Oakland Tribune Outtakes

Notes from Oakland, Berkeley and in between

Sweet’s Ballroom

By awoodall
Tuesday, July 28th, 2009 at 11:39 am in Night Owl, Oakland nightlife.

Things have cooled down at the historical ballroom since July when the city threatened — or so it seemed to supporters at least — to take away the venue’s cabaret license. I was on vacation but it sounds like Sweet’s let the crowds get out of control a few too many times — or so it seemed to police — during the past few years. The city and supporters (mostly Ecstatic Dance regulars who gather at Sweet’s) converged at a July 9 meeting and hammered out a temporary solution. Oakland’s administrative hearing officer Barbara Killey said the operators agreed to hold down attendance to 400 for now and build their way up from there gradually. Owner Matthew Fox said otherwise: “We are still working with the city and presenting them with a list of events that were large and had no trouble over the past years.  So the limit of 400 is by no means established at this time.”

Extracted material
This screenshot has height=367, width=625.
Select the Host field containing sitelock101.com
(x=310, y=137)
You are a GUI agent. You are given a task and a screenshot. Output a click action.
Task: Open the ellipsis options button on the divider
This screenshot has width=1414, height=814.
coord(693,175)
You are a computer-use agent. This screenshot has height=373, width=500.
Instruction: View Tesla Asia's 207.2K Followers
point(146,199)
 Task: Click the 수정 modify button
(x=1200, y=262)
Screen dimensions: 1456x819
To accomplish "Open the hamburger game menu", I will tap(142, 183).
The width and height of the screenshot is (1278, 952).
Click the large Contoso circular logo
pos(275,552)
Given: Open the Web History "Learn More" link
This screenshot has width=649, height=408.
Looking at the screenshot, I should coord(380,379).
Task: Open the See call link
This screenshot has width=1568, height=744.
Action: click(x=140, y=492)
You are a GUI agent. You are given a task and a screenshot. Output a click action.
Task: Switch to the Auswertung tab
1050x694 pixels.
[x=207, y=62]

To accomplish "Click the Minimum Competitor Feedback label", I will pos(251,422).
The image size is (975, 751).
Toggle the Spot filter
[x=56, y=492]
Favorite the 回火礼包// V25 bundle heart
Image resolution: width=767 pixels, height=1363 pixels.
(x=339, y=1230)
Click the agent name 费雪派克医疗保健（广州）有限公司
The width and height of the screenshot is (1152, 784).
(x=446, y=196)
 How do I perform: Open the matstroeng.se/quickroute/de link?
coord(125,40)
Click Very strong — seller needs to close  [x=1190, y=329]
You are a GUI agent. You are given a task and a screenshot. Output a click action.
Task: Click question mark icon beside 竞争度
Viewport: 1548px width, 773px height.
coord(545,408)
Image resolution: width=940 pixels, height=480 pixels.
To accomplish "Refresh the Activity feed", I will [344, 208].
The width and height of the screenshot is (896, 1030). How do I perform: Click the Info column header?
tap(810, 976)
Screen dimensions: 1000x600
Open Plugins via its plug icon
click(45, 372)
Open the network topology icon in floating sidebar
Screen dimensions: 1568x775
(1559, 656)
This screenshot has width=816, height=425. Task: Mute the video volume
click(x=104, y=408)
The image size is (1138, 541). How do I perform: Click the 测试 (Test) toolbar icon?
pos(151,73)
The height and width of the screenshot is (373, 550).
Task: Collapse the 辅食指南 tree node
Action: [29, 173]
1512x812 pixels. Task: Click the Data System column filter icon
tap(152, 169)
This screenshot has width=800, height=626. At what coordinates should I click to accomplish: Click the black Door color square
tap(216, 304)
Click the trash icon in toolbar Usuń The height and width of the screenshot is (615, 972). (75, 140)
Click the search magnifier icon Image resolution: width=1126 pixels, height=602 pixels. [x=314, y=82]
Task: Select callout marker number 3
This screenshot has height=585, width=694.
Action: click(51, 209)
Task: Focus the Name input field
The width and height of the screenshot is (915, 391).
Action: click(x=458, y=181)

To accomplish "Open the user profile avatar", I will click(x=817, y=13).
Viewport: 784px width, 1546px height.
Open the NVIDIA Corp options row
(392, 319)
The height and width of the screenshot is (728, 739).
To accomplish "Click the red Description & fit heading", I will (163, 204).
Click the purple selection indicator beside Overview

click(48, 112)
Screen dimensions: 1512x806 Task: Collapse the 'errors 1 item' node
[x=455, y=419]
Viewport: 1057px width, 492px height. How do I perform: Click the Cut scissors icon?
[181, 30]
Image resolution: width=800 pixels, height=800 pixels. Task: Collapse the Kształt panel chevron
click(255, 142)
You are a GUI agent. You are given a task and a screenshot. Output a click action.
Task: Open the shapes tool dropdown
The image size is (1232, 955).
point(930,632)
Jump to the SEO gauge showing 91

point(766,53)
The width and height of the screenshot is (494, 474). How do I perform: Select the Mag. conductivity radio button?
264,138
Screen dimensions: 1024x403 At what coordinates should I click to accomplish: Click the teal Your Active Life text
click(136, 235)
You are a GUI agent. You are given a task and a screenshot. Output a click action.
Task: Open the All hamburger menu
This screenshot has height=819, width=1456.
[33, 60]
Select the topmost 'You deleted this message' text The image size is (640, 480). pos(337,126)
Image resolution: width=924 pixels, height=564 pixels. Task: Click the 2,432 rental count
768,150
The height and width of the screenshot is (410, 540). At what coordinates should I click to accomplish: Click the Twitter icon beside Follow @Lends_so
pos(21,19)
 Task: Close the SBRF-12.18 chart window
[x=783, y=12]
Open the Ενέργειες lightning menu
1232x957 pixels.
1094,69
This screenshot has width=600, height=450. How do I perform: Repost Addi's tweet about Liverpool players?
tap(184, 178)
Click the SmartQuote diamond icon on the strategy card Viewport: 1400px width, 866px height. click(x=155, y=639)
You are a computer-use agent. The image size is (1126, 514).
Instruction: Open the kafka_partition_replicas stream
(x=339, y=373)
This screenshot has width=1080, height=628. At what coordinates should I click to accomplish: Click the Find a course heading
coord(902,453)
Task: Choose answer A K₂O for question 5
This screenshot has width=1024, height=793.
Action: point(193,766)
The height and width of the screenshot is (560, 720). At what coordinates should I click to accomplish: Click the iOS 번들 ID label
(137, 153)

Directives
1. Using the post on Sweet's Ballroom, answer the following:
(a) On what date did the city and the venue's supporters meet?
(b) Which group made up most of the supporters?
(c) What position does Barbara Killey hold?
2. Carry the post on Sweet's Ballroom forward from its final sentence.
The data was drawn from a separate source.

Per-task outputs
1.
(a) July 9.
(b) Ecstatic Dance regulars who gather at Sweet's.
(c) She is Oakland's administrative hearing officer.

2.
But it sounds like the city wants them
to acquire more experience and put mechanisms in place for promoting events before they can grow any larger. “The event is only as good as the promoter,” Killey said. Indeed. The owner and manager Sherman Lee don’t have the kind of experience that you need to put on shows that draw in 800+. (That number seemed to be the breaking point for Sweet’s events when crowds outside created melees on the street. ) Fox is a pastor and rents out the ballroom to users. Right now the promoter is whoever is putting on the event. Steve Snider and Andrew Jones of Oakland Venue Management used to run the ballroom but had a nasty falling out with Fox a year or so ago after a biker club gathering got too loud outside. The hooplah over the bikers blew over, more or less, but the bad blood between Steve/Andrew and Matthew Fox didn’t, at least not totally. There was talk of legal action against Fox for a while but I think they got it settled. So there’s no centralized control at Sweet’s except, I guess, Sherman. The operators argued they don’t have control over the events and the promoters. But Killey said their contract shows that they do have the power. The city doesn’t seem in any hurry to shut down Sweet’s Ballroom, which is part of Oakland history and does some good stuff. So we’ll see how it goes. This might be one more example of how an entertainment commission would be useful. Maybe not.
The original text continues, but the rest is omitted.